The briefing room had fallen silent as the soldiers, scientists and Polar Star’s Captain Forrester listened to Jarvis as he replied from the Defense Intelligence Agency in Washington DC.

‘The Germans had been sending exploratory missions down to Antarctica since the early nineteenth century,’ he said. ‘The Antarctic Plateau was claimed for Norway by Roald Amundsen as the King Haakon VII Plateau when his expedition was the first to reach South Pole in 1911. The name Queen Maud Land was initially applied in January 1930 to the land between 37°E and 49°30’E discovered by Hjalmar Riiser-Larsen and Finn Lützow-Holm during Lars Christensen’s Norvegia expedition of 1929. Norway’s claim was disputed by Germany, which in 1938 dispatched the German Antarctic Expedition, led by Alfred Ritscher, to fly over as much of it as possible. The ship Schwabenland reached the pack ice off Antarctica in January 1939. During the expedition, an area of about a hundred forty thousand square miles was photographed from the air by Ritscher, who dropped darts inscribed with swastikas every sixteen miles. Germany attempted to claim the territory surveyed by Ritscher under the name New Swabia, but lost any claim to the land following its defeat in the Second World War.’

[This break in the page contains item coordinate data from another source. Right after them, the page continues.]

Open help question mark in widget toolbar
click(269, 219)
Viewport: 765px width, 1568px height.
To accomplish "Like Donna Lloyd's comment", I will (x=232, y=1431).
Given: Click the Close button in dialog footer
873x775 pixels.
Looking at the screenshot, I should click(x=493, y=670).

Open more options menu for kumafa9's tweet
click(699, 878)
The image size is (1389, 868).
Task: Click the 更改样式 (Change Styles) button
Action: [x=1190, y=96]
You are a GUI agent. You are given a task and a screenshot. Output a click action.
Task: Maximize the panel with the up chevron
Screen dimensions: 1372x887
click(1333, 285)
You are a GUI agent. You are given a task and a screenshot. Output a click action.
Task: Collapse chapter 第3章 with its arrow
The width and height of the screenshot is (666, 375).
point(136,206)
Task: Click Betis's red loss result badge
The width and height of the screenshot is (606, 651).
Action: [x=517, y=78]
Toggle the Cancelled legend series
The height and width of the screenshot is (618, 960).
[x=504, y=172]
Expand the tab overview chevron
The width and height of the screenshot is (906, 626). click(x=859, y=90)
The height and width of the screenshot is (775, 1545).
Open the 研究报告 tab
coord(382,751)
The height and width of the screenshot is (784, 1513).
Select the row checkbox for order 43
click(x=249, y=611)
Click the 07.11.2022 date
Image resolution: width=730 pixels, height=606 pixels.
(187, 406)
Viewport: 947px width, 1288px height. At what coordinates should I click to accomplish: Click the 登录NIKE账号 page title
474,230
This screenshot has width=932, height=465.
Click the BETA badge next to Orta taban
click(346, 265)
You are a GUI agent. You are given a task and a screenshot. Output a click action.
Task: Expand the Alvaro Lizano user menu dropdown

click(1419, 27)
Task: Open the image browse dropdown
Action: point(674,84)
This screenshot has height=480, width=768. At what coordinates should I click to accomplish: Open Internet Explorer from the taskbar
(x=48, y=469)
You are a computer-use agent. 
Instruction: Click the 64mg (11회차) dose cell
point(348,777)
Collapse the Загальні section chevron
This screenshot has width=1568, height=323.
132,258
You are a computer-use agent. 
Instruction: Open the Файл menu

Ethan frowned as Hannah replied.

‘So if they were prevented from annexing the territory after their defeat then how could they have built any kind of operational base up here, much less kept it secret for seventy years? There are at least twelve research stations all across Queen Maud Land belonging to many different nations.’

‘That’s what’s caused the confusion,’ Doctor Chandler replied. ‘The entire story of a German base being built in Antarctica at the end of the Second World War, which has been in circulation for decades, has always been rejected by historians based on the assumption that because the Germans spent so much time surveying Queen Maud Land, that’s where the site of the base must be. These recent signals intelligence tells us that the assumption has been wrong.’

A digital image of Antarctica replaced Jarvis on the monitor as Chandler went on.

‘The legend purports that the Nazi mission was supposed to establish a base on Antarctica in order to set up a staging post for further invasions of countries in the southern hemisphere prior to the invasion of Poland. However, records show that the mission was merely an attempt to scout new territories into which the Nazi machine could spread as the war progressed. Historians have repeatedly pointed out that the supposed discovery by the Nazis of warm water and vegetation within Antarctica’s wastes, which would have been used to sustain a population or a base of some kind, were false and that there were no such sources.’ The image changed again to a portion of the continent’s eastern shores, north west of the Polar Star’s current location.

‘That was until 2015,’ Chandler said, ‘when surveys conducted by scientific teams on the continent and orbiting satellites detected a series of subterranean pathways that were channeling warm water beneath the Totten Glacier, a seventy mile long and eighteen mile wide feature and the largest on the continent’s east coast.’